特に有名なのは、1983年にアメリカンエクスプレス社が行った自由の女神キャンペーンと言われるものです。これは、クレジットカードのカード利用額1回につき1セントを寄付し、自由の女神の修復のための費用にするというキャンペーンです。多くのアメリカ人の心をうち、結果としてクレジットカードの利用が大きく増えたというものです。

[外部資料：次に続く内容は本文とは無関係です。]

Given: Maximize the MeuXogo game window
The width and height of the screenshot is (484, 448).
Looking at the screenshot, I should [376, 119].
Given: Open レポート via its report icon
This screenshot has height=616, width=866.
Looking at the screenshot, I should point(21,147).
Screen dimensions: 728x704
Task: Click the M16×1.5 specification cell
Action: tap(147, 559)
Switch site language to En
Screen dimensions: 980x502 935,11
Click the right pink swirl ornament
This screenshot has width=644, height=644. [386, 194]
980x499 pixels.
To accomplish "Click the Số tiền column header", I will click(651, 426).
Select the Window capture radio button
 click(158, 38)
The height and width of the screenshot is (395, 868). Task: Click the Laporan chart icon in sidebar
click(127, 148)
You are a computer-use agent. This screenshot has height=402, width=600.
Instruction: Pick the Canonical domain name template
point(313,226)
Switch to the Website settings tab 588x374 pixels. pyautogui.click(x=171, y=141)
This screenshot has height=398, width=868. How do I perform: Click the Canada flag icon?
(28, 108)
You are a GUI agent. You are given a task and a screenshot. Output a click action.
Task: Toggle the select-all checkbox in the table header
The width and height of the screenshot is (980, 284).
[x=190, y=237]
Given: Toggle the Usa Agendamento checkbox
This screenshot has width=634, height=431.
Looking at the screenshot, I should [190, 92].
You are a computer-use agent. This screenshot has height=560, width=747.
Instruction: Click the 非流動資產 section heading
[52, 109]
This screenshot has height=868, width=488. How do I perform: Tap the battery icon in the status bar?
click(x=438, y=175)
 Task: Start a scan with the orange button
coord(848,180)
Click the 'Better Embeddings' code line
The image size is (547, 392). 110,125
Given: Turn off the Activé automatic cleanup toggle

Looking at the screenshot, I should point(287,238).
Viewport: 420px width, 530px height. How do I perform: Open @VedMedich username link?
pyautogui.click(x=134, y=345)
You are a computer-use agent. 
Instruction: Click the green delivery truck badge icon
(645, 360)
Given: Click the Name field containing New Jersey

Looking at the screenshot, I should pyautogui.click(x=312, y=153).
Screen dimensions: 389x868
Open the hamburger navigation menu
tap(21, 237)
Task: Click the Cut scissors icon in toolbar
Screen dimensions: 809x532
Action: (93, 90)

これを受けて、ボルヴィックが1L for 10L、U2のBONOがダボス会議で提唱して始まったエイズ対策支援のProduct Redなど、世界的にいろいろなCRMがおこなわれるようになりました。
このようなCRMですが、上述したとおり、企業とコーズを抱えるステークホルダがWin-Winの関係にならなければいけないため、設計するのが容易ではありません。
一方で、WCAは慶應SDMで開発した手法ですが、利他的な欲求を明示的に扱うことが可能な設計手法であるため、これを利用してCRMを設計するという研究を進めてきておりました。実際に社会経済システム学会において発表したWCAを活用してCRMを設計するための方法論を今回のワークショップで紹介させていただきました。
多くの方から、ワークショップの時間が短すぎるとのコメントを頂きました。確かに、ワークの時間はたった45分でしたので、45分間でCRMを設計するとうのは通常の業務ではあり得ないものではありますが、慶應SDMで提案しているWCAを使ったCRM設計の方法論の有効性は体感していただけたのではないかと思っています。
今回は、慶應SDMが3Mに特注して作っていただいたWCA専用ポストイットの他にも、ホワイトボードペーパー(ホワイトボードと同じ機能を持った紙)を使っていただき、なるべく便利にWCAを使ったワークショップを進められるようにさせていただきました。これまでにOpenKiDSに参加されている方は、徐々に進化しているワークショップにも驚いていただいたようです。(^^)
今後も最新の研究成果をどんどんみなさんに紹介していきたいと思っております。